We were thrilled to see in the most recent budget the commitment of $2 billion to help unclog the backlogs. I would say that this type of investment, and then the continued discussions that are ongoing between provinces and territories and the federal government, need to prioritize cancer. We know that approximately two in five Canadians will be diagnosed with cancer, and this absolutely applies across all different age groups.

You're actually going to enjoy this fact. I am nine months pregnant, so pregnancy brings us back to—

11:40 a.m.

Conservative

Michael Barrett Conservative Leeds—Grenville—Thousand Islands and Rideau Lakes, ON

Congratulations. That's incredible.

11:40 a.m.

Director, Advocacy, Canadian Cancer Society

Helena Sonea

So I have an extra reason to provide you with strong testimony today.

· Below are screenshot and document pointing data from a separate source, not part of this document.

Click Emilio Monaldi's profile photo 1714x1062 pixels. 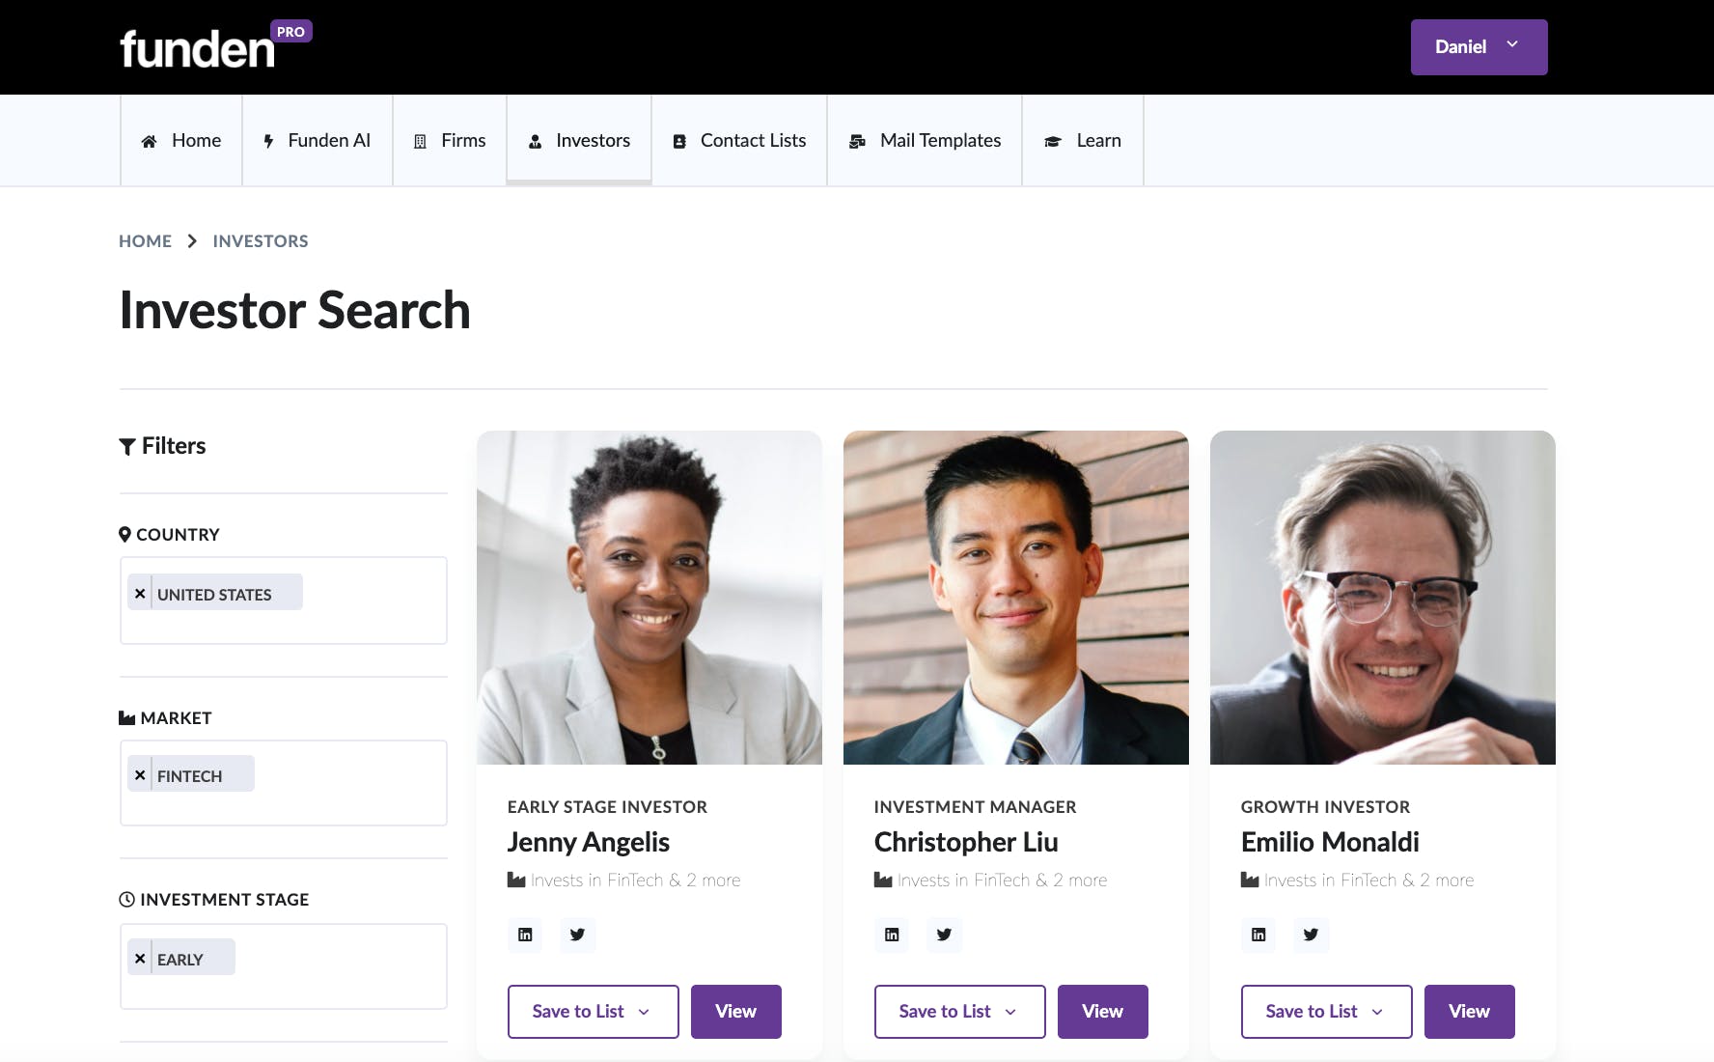click(1382, 598)
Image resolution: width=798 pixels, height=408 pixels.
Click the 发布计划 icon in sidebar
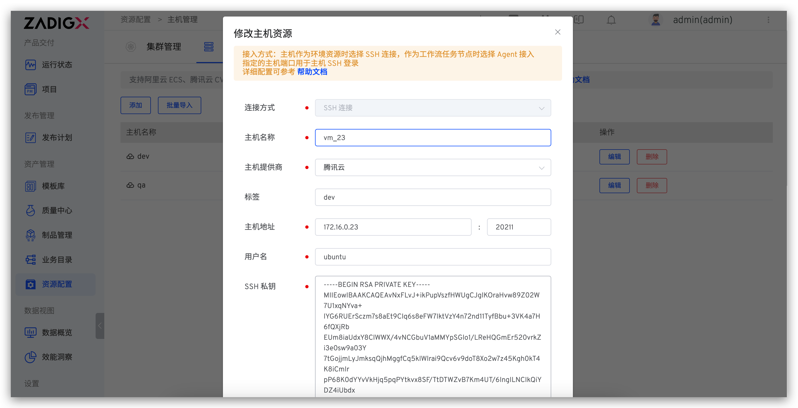(30, 138)
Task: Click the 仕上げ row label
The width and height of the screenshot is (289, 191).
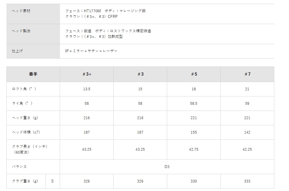Action: pyautogui.click(x=18, y=51)

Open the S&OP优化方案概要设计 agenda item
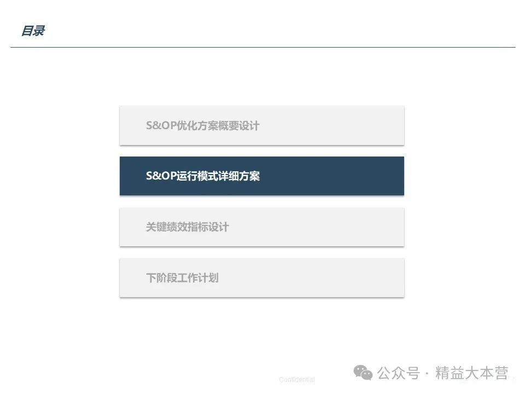[x=262, y=126]
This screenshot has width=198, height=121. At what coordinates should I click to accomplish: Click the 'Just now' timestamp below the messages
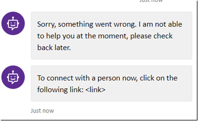[42, 111]
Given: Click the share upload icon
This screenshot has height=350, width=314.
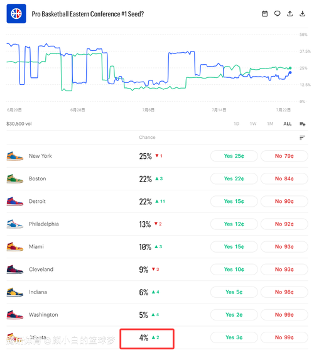Looking at the screenshot, I should pos(290,14).

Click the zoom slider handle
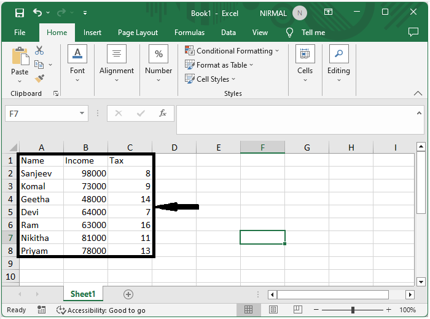353,310
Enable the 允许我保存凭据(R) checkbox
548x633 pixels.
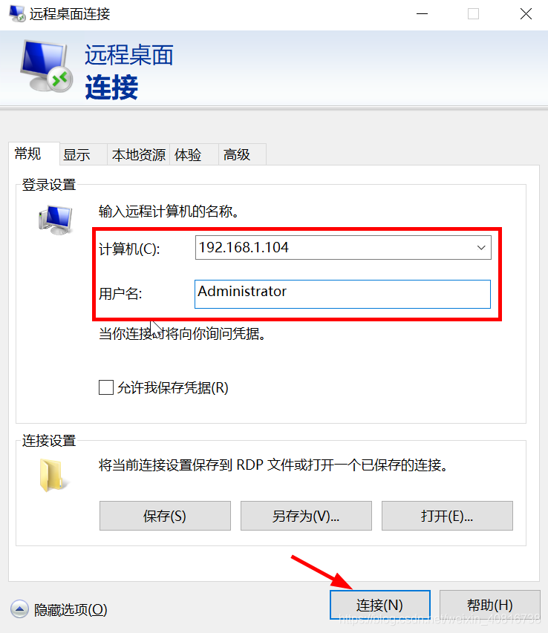pyautogui.click(x=106, y=387)
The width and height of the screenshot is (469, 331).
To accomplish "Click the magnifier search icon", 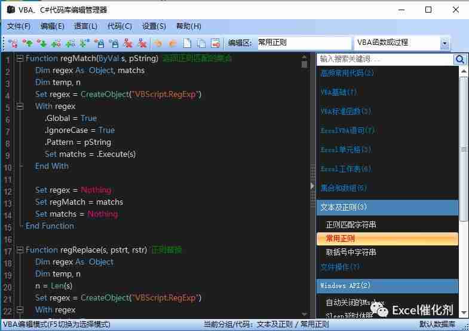I will click(459, 59).
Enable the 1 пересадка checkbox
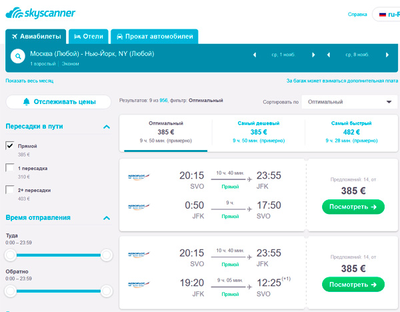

We know that health care providers, both at the front line of service delivery and in supportive roles, play a key role in providing accessible, quality cancer care to Canadians. The Canadian Cancer Society supports recommendations from other health care provider stakeholders to implement a comprehensive and integrated pan-Canadian health human resources strategy, as well as continued investments in health research and, as I mentioned before in my testimony as well, increased access to palliative care, as well as those live-saving treatments.

11:40 a.m.

Liberal

The Chair Liberal Sean Casey

Thank you, Ms. Sonea.

Thank you, Mr. Barrett.

11:40 a.m.

Conservative

Michael Barrett Conservative Leeds—Grenville—Thousand Islands and Rideau Lakes, ON

If I can, Mr. Chair, I'd like to say thanks very much to Ms. Sonea for joining us at nine months. I wish very good health to her, her child and her family.

11:40 a.m.

Director, Advocacy, Canadian Cancer Society

Helena Sonea

That's very kind.

11:40 a.m.

Liberal

The Chair Liberal Sean Casey

Thank you, Mr. Barrett.

Next we have Ms. Sidhu, please, for six minutes.